After all, not everything has been digitized; books that aren’t available online—especially ones that fit faculty research interests—are of obvious and particular value. The first-edition French translation of the Constitution, for instance, was a title the library knew LaCroix would appreciate. When the library acquired it, the book was in pamphlet form, and they took it to a rare book conservator to have it rebound.
D’Angelo librarians often consult with Helmholz, the rare book collection’s most frequent user. Right now, he’s hoping to help them find a collection of volumes published near the end of the sixteenth century: Tractatus universi iuris, or “The Treatise of All Laws.”
“It was a standard book, and we don’t have a copy, but we should,” he said. “It’s proving a little hard to find one, but it’s the kind of thing I’d like to get.”
A scholar whose expertise includes canon law, Helmholz has his own collection of rare books in his office and at home—though none, he notes, are on the extreme end of rare or valuable. For instance, there’s a 1556 volume covering basic canon law of the Middle Ages that he got a bit of a deal on.
“It’s quite a handsome volume, but look at this,” he said, flipping through the inside, “it was lacking some of the pages. So what the book dealer did is Xerox from another edition and paste these in. It’s a far-from-perfect copy—even the title page is gone, and the binding isn’t in great shape. But it’s useful, and for my purposes, it works. And I was able to buy it for, I don’t remember, maybe $400.”
Students and others who visit Helmholz’s office will sometimes ask about the books, and he usually doesn’t mind pulling a volume or two from the shelf. It’s gratifying, he said, to see the interest.
“Pick one out,” he told a visitor one morning last fall, before offering a brief tour of a heavy 1709 volume detailing the duties of ecclesiastical judges. “Did you have any Latin?” he asked the visitor—who hadn’t—before translating some of the text and encouraging her to be less hesitant in turning and touching the pages.
“They’re not fragile—you can see this is done in rag paper,” he said. “These things will still be around when most of the books we have from the 1900s are dust.”

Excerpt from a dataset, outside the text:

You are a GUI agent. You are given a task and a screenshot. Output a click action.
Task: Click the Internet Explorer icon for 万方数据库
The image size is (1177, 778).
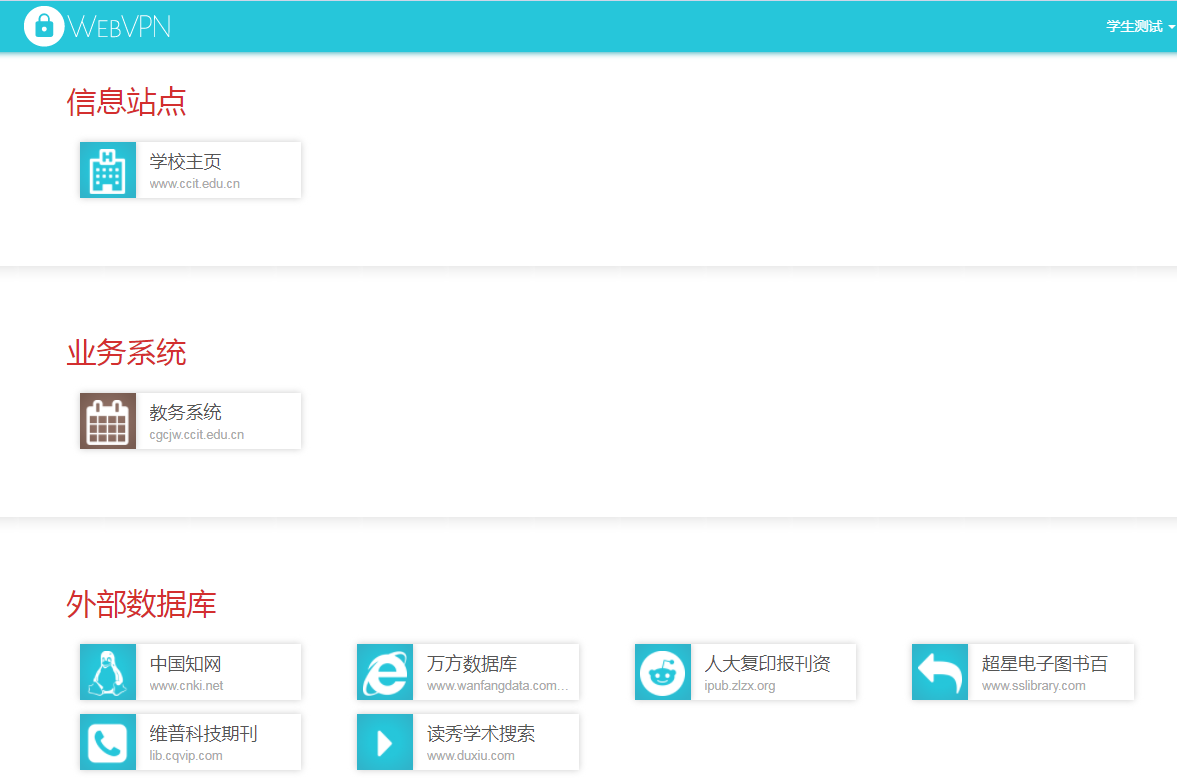[385, 671]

This is another part of the draw: many old books are durable, a tribute to the craftsmanship of their time. They’re also practical in ways that digital versions are not. In any book, for instance, one can stumble upon related content or deliberately flip back a few pages for context. A rare book might represent the only opportunity to do that within a given niche.
“If you pull up a statute online and you’re in a small subset—small Roman numeral iv, part 3—you don’t know where you are,” LaCroix said. “As an intellectual matter, you need to be able to work back up the tree and see what’s next to it.”

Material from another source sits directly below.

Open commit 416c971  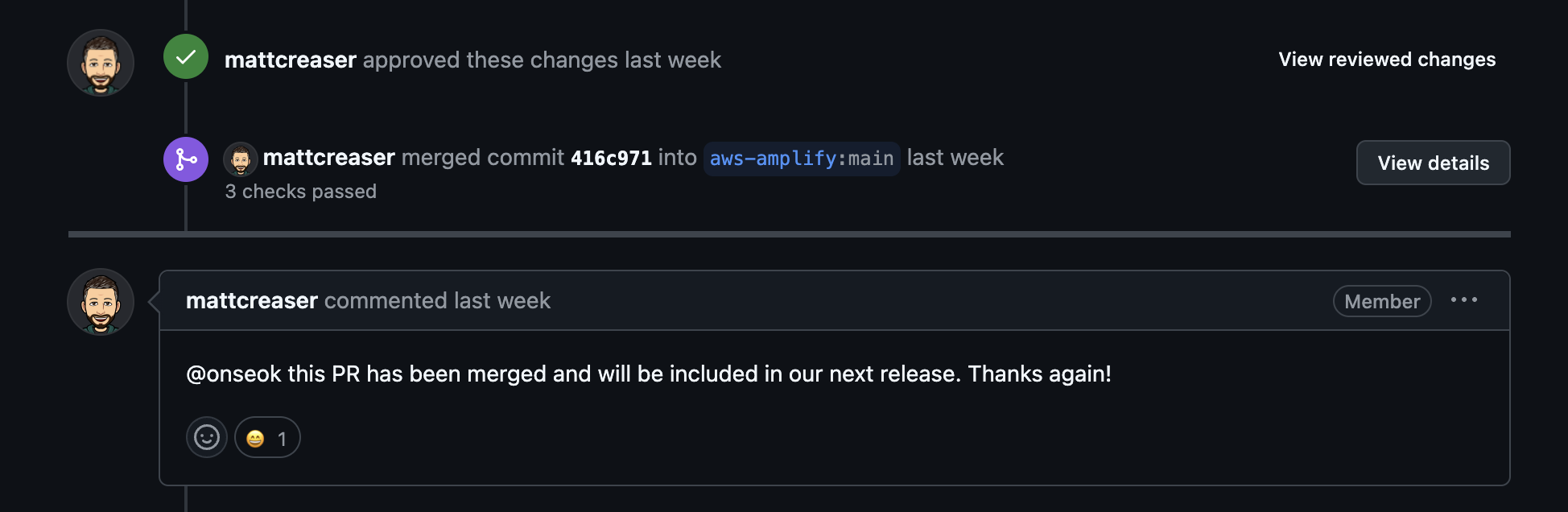(x=611, y=159)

Optical Character Recognition, the technology that converts the books to searchable documents, can fall short, particularly in dealing with abbreviations in Latin or other foreign languages.
“By experience, you can work out what these abbreviations mean, but you can’t really search for them,” Helmholz said. “Some of the sources cited in rare books become quite unrecognizable in scanned versions. Normally, in rare books, scanned versions are not adequate substitutes for the original.”
As these volumes continue to become both older and more accessible, Helmholz wonders if the market might offer an advantage to those who are still after the physical experience of the old book.
“My hope is that prices [of rare books] will decline markedly so we can buy more. I haven’t seen evidence of that yet, but it is my hope,” he said. “If you can get what you need in digitized form, why would you pay a small fortune for a book—except for the pleasure or privilege of having a rare book and being able to look at it?”